I hesitated, but the silence stretched, demanding an answer. I spoke carefully, choosing the version of events that he would want to hear.

“I know you—we—were all made equal, in the beginning,” I said, earning a wry smile from the riverman. He knew I was pandering. “The Miri took the High Halls, and the rivermen were driven away. Some of the woodmaidens were permitted into the Halls, but many of them vanished instead, to the far corners of the world.”

“To the edge of creation,” the riverman added in an affirming murmur. “Go on.”

I changed my grip on my staff to ease the weight on my bad leg. I felt pinned by the empty stares of the Revenants, grotesque and pitiful. “That’s all I know.”

He picked up the tale. “Some of us outcasts were driven east, to the edge of the world. And here, we made a home. This is our realm. The Fith are my people. I am their god and protector.”

The cool of the night seemed to double. I glanced up at the canopy, half expecting to see snow beginning to fall, but dry leaves just rattled in the breeze.

“But,” the riverman dropped his voice, “we found more here in the east than forests and the Unmade, and the tribes that became the Hask and Fith. There was a door to the High Halls here, once.” He smiled when surprise flickered over my face. “Forgotten and neglected. So we used it. And gleaned the power of the Halls, for a time.”

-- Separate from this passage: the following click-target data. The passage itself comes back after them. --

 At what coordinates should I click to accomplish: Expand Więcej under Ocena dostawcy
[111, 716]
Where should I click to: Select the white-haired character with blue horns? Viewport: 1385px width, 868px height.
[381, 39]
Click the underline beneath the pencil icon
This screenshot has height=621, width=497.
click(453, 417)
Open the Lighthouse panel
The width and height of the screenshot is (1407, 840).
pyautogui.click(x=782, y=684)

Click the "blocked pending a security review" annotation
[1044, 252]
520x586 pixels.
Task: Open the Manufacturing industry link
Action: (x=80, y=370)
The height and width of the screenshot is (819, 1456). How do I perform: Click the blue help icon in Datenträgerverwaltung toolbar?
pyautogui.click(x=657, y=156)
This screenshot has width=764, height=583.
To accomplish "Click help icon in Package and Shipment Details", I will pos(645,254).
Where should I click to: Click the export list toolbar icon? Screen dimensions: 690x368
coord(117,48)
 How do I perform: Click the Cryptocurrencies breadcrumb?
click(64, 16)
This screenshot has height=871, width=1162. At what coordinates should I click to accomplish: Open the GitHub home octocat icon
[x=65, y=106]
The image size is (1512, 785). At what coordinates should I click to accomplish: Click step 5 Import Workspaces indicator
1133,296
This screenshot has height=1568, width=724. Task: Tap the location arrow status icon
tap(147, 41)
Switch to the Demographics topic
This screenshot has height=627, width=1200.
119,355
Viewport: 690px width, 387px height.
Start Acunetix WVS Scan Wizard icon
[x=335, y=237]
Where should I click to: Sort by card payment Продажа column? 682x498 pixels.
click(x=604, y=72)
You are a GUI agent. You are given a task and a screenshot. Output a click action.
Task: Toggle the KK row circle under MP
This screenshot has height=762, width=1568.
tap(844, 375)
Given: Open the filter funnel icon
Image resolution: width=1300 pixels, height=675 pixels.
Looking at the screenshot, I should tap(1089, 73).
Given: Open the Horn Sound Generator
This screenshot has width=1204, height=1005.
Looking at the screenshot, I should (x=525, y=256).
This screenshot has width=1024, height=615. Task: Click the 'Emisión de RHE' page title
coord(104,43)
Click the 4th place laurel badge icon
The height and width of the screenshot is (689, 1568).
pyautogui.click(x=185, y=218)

I gripped my new staff with both hands.

“That doorway was closed through… unforeseen events. Long have I sought a way to reopen it.” The riverman stepped closer, the structure of his neck creaking as he stared down at me. I shifted my grip, ready to turn the staff into a weapon, but he did not touch me. “I saw your golden blood on the moss, daughter of Aita. I saw your brother on the wind, and I thought… these children, these young Miri. They can help me.”

I met his gaze, refusing to shrink. “How?” I asked, consciously questioning him this time. A small test of power. A tiny rebellion, charring the edges of my insidious fear.

He grimaced in a flash of needle teeth. “All Miri can open doorways to the High Halls. Your holy grounds. Do you have one? Can you forge one?”

My life hung on my answer, even if I hadn’t the faintest idea how to accomplish such a task—even if I would consider doing it. I knew Thvynder’s Watchman Omaskat had made a door at the White Lake, but he was a part of the god. How the Miri forged doors was a secret I’d never learned.

“Of course,” I lied, infusing my tone with a restrained imperiousness, as if I’d been holding it back this entire time.

“Do you know the cost?” he asked, clearly testing me.

“Of course,” I lied again, and took a chance. I was claiming to be a Miri—I might as well act like one. “Release my brother and me, safe and unharmed, and I will make a new door for you.”

The riverman considered me for a breath, giving me ample time to consider that I’d no idea if he truly believed me, no guarantee he would keep his word, no notion of how to fulfil my promise, and no intention of doing so. I was buying time, pure and simple.

Finally, he nodded, his eyes glittering in the dark. “We have a deal.”